At the presentation, Schumer explained how the bill will work and
his reasons for backing the change. “When a student cannot afford a
college they deserve to go to because the cost is too high, and they
don’t have the back-up to go, they lose,” said Schumer. He promised to
continue to press this matter forward until some change is made.
The current cap of 3.4 percent on interest rates was set up by Congress
in 2007. Senator Jack Reed recently introduced a bill that would extend
the cap for another year. If the interest rate is increased, it is expected that
the average student who receives four years of subsidized Stafford Loans
will have to pay an extra $3,798 more over a 10 year repayment term.
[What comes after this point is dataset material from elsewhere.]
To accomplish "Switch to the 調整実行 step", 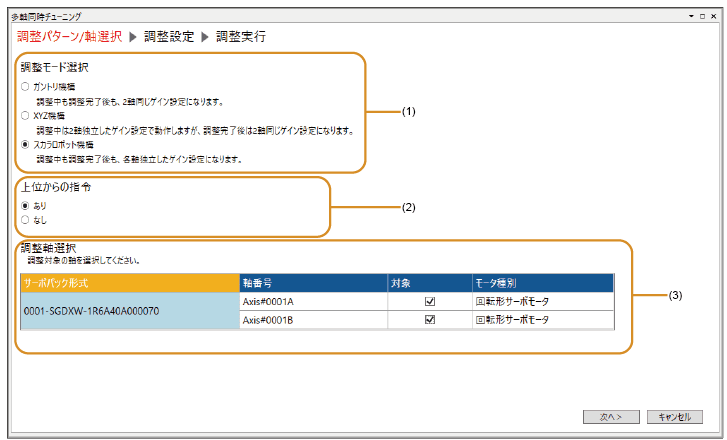I will pyautogui.click(x=240, y=36).
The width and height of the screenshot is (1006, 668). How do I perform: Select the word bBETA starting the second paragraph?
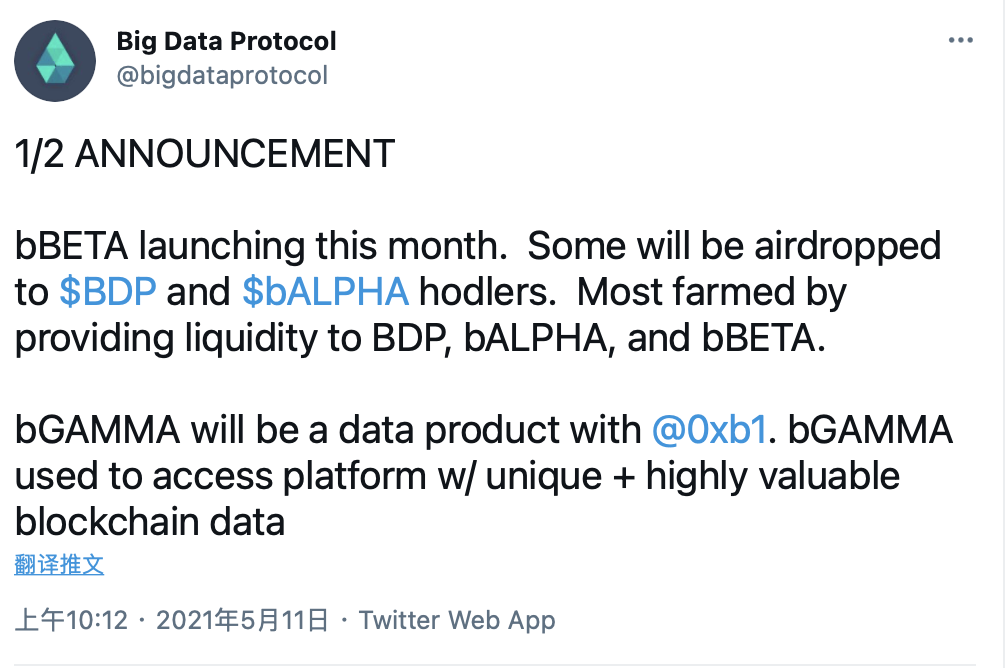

According to Schumer’s web site, this would directly affect over 8,000
RIT students, who may have to resort to acquiring private loans instead.
A CHANGING MARKET
The private loan market has also been shifting recently, as JPMorgan
Chase & Co. recently announced that it is pulling out of the student
loan market. Representatives from the company stated that they
will start to only extend student loans to customers with an existing
financial relationship with Chase. The date for this change, according
to a Tuesday, April 10 Huffington Post article, is July 1 — the same date
that the federal loans would increase their rates. The article also states
Chase is following the actions of the U.S. Bancorp, a Minneapolis-based
bank which stopped accepting student loan applications from nonmembers
in late March.
This change comes as the Consumer Financial Protection Bureau
increases its scrutiny of private student loan lenders. According to
a Department of Education study, the percentage of student loan
borrowers who have defaulted on their loans by the second year of
repayment them has doubled since the reported 8.8 percent in 2007.
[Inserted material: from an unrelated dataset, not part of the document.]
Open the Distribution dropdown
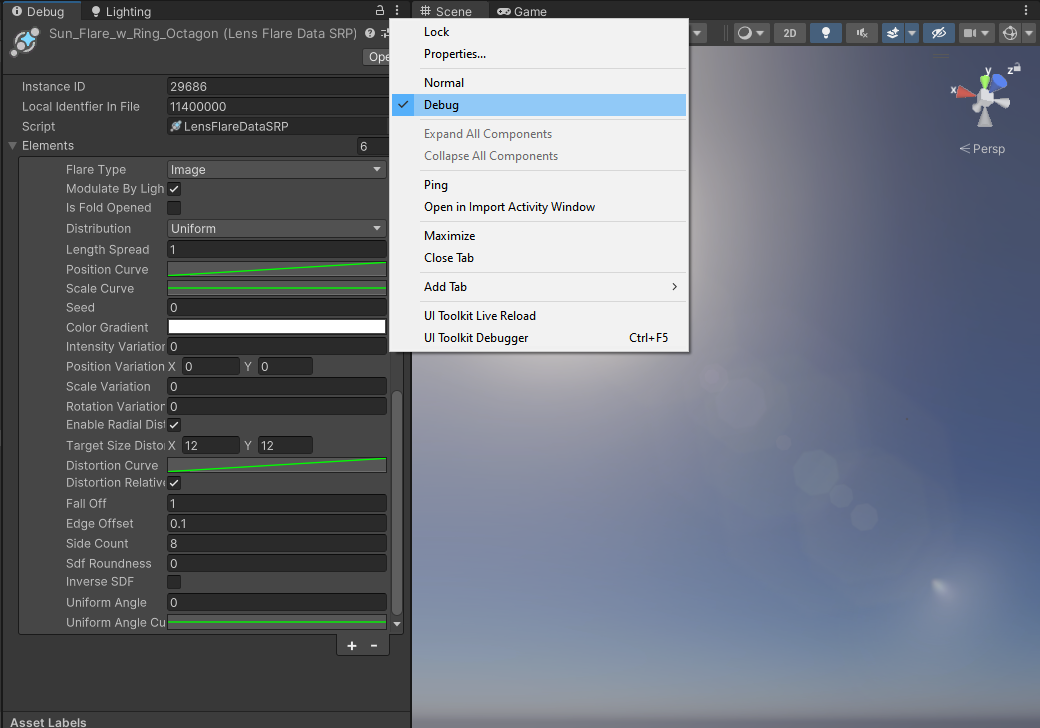pyautogui.click(x=276, y=228)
This increase in defaults means the student loan industry is more risky,
but also more profitable.
With the new legislation and policies that are currently in the works,
the student loan industry is clearly a field of the finance world that may
soon look very different from how it does now. As certain acts pass in
the government, the industry will shift in profitability, which will cause
the companies offering private loans to shift their policy. There is no
way to predict the ultimate result of this industry activity, but it will
affect each and every one of the millions of people who have borrowed
money to pay for education. Where this will lead, only time will tell.